CBR catches up with the chief technology officer at business intelligence (BI) specialist Information Builders about innovation and evolving from a CFO to a CTO
I understand it is your view that it is critical for the CTO to have innovation in product development as his main focus. Can you start by expanding on this, please?
Absolutely. I am convinced there are far too many talented technology innovators who are put into structured, managerial focused roles within an organisation, which is a bad move in my view as this stifles the very sort of new thinking that could lead to the ‘next big thing’.
I wonder what credibility, if I you’ll forgive me using that word, you can have for making such a statement?
Not at all, it’s a perfectly legitimate question. Innovation has actually been a theme of my career since the start. I did my doctoral dissertation on decision theory, one of the foundational aspects of all computerscience, going all the way back to Von Neumann, but I specialised in the issue of the dispersal of innovation throughout organisations, how that happens and what its challenges are.
Interesting. So how did you apply that in practical terms in your own work in technology?
I have worked in a number of start ups, prior to me coming to Information Builders, where I was specifically recruited to head up a product management group here with a focus on looking to see how new technologies could help expand the business line.
I read here that you’ve also been a CFO? That’s not a very common career transition for a CTO.
I was a CFO for seven years, all told. I started installing a new information management system in a retailing start up I was involved in and it was a natural evolution.
I wonder what this combination of an interest in innovation and finances has led you to at IBI, then?
My task here is very much hands-on product management. I’d characterise it as all about helping to establish and foster innovation and change management. Myself and my team are looking at how we can identify the right new technologies and services that could integrate best with the established, Web-based BI we’ve been offering so successfully and develop that to successful conclusion of market acceptance, all the way to maintenance.
Give us an example?
We have been working on differentiating us as a BI vendor, to maximise the return on investment customers make with us by things like adding Web-based agents for content creation.
What do you see as the current role and contribution of business intelligence in the round?
I think we’ve all recognised that we need to move beyond simple reporting and delivery of that sort of information and make it more about the analysis of that information, making it into a real tool for decision making.
You don’t think it has been, so far?
[Pauses]: I see some issues around the way we tend in business to want to consume that information. I think there’s a lot of objective analysis that suggests a lot of CFOs make decisions, perhaps subconsciously, on the average values they find in their Excel cells.

### RECORDS PROVIDED
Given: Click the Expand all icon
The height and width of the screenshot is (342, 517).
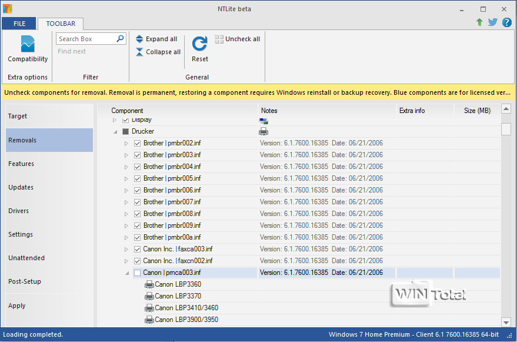Looking at the screenshot, I should [x=139, y=39].
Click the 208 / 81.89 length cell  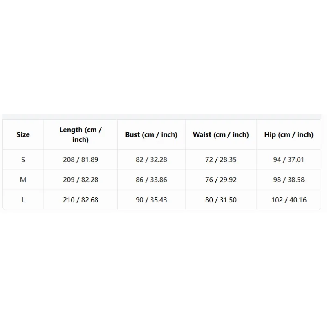[x=81, y=160]
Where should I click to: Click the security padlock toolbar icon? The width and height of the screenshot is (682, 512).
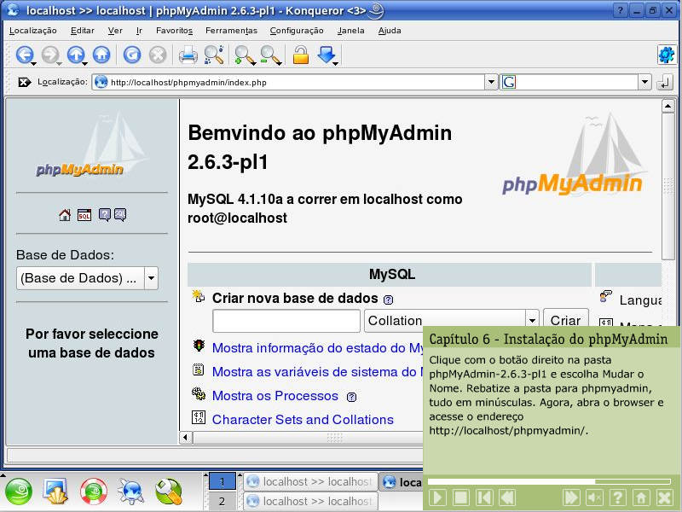[x=300, y=55]
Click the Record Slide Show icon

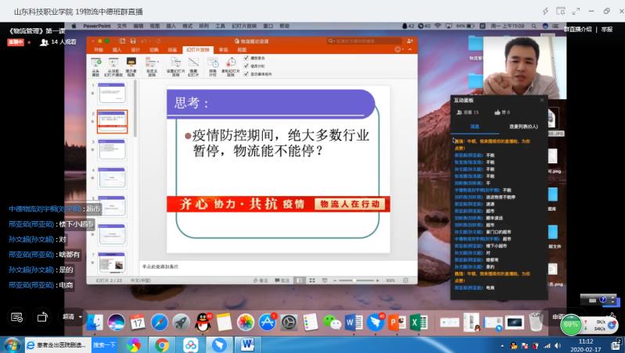(x=229, y=64)

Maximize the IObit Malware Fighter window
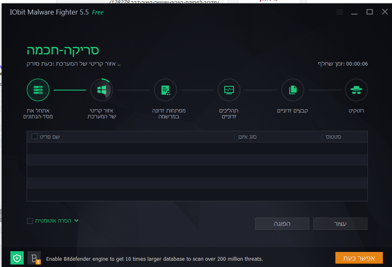coord(370,12)
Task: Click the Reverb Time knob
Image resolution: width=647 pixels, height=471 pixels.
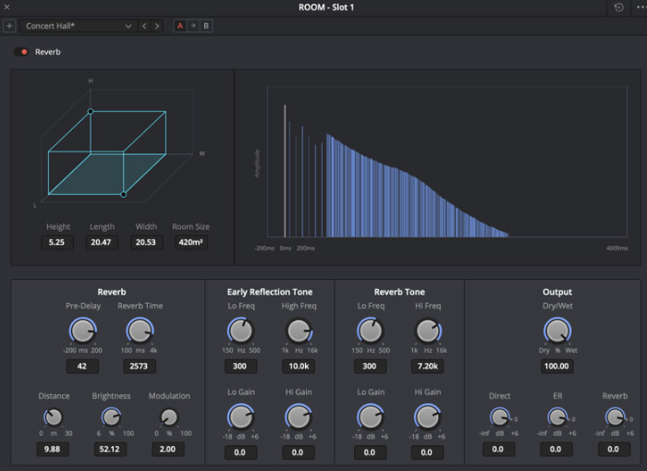Action: [x=139, y=330]
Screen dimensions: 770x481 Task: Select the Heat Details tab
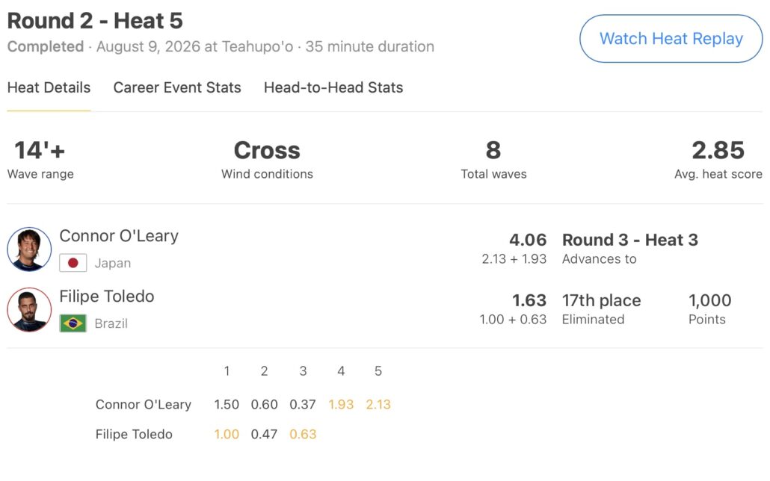tap(49, 87)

### EXERCISE SET
A – In the interview, write out the part that opens with the words containing "Not at all, it’s" and closes with "work in technology?", switching "decision theory" to "game theory".
B – According to the interview, how long did the chief technology officer work as a CFO?
The entries are separate material with no connection to the interview.

### ANSWERS
A –
Not at all, it’s a perfectly legitimate question. Innovation has actually been a theme of my career since the start. I did my doctoral dissertation on game theory, one of the foundational aspects of all computerscience, going all the way back to Von Neumann, but I specialised in the issue of the dispersal of innovation throughout organisations, how that happens and what its challenges are.
Interesting. So how did you apply that in practical terms in your own work in technology?

B – Seven years.